If as Jerome says the link goes straight to the image then this script should work.

set DownloadFolder to POSIX file "/Users/USERNAME/Desktop/IMAGES/"

tell application "Safari"
	set thecounter to 0
	(*find  links in page *)
	set UrlCount to (do JavaScript "document.links.length" in document 1)
	
	--set UrlCount to (do JavaScript "document.images.length" in document 1)
	
	(* repeat with the  number of  links found*)
	repeat UrlCount times
		
		try
			
			--set urlLink to (do JavaScript "document.images[" & thecounter & "].src" in document 1)
			
			(* get link target *)
			set urlLink to do JavaScript "document.links[" & thecounter & "].href" in document 1
			(* check for jpeg *)
			if urlLink contains ".jpg" or urlLink contains ".jpeg" then
				
				(* get file name *)
				set theImage_Url to do shell script "basename " & quoted form of urlLink
				(* download file  *)
				tell application "URL Access Scripting" to download urlLink to (DownloadFolder & theImage_Url as string) replacing yes without progress
			end if
			
		end try
		set thecounter to thecounter + 1
	end repeat
	
end tell

I have left two commented out parts in the script that count the number of images on the page and download the images on the page ( not the target ), Just to show what can be done.

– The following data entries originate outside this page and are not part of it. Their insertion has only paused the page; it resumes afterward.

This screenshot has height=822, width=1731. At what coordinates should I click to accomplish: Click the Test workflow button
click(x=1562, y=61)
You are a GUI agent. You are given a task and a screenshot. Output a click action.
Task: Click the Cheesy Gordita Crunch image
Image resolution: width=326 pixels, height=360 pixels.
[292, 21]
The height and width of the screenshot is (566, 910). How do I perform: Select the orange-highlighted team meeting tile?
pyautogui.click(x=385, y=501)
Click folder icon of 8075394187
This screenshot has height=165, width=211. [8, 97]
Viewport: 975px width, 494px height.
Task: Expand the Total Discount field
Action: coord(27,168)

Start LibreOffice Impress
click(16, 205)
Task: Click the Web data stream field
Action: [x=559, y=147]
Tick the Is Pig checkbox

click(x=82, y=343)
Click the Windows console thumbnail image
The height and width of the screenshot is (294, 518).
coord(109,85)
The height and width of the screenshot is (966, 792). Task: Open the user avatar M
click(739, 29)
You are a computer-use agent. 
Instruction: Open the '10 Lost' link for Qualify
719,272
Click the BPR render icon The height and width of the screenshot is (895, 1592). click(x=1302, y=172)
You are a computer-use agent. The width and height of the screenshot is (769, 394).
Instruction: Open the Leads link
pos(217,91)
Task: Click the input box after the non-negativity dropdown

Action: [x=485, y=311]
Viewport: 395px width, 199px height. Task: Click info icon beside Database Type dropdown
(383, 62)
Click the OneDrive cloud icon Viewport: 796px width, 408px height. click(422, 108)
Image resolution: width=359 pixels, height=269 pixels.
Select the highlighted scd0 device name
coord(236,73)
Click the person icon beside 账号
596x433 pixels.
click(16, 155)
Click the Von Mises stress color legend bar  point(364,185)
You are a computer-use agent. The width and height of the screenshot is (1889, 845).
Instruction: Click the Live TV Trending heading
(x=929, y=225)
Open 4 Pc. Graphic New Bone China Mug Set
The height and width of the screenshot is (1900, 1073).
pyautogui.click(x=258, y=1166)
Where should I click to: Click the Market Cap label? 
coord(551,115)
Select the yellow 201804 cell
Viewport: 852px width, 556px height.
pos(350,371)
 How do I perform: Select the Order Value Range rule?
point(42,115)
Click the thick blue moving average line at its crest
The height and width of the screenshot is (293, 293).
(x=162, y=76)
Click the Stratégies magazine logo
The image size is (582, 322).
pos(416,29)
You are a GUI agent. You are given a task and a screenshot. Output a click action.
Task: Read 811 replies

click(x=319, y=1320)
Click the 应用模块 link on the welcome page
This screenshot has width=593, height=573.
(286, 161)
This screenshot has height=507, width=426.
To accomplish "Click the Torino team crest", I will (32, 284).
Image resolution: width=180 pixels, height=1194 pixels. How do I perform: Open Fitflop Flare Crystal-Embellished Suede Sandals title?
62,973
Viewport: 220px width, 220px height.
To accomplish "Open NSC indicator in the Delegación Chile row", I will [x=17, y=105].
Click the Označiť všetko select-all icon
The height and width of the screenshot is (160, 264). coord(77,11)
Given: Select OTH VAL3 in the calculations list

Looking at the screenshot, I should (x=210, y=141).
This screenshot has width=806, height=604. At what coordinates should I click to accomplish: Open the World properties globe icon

Nigel_Garvey · January 14, 2009, 12:43pm

!

if urlLink contains ".jpg" or urlLink contains ".jpeg" then

ralph.lindenfeld · January 14, 2009, 8:54pm

Another method I’ve been using to download images is via curl


do shell script "curl http://www.path/to/file/imagename.jpg -O

the -O option dumps the file to the PWD (present working directory) so I usually preface that shell script call with:


do shell script "cd new/path"

-Ralph

mark_hunte · January 15, 2009, 12:46am

Oops, it worked in my tests, but I did not have any “jpeg” links, it would have failed on the “jpeg” part.
I always forget to put the what ever contains in for the second part of the OR operator.

(Amended above)

Thanks

Jerome · January 15, 2009, 1:23pm

Ralph,

Thanks, I think I tried CURL at one point but couldn’t get it to work the way I wanted, and as I recall your shell command examples fix it. I will try those to see how it works. I don’t know a lot about shell scripting but where I have been able to figure out how (usually with the aid of this forum) to use it I have found it works as good and often faster than an straight AppleScript method.

Nigel_Garvey · January 15, 2009, 1:32pm

Sorry it was the most intelligent contribution I could make to this thread. I know it’s possible to write a single JavaScript to return all the relevant URLs (see this topic, for example), which would reduce the number of ‘do JavaScript’ commands sent to Safari from some 301 to just 1. But not knowing enough about Web page structure generally, and not knowing anything about SnapFish in particular, I couldn’t offer code tailored Venkata’s requirements.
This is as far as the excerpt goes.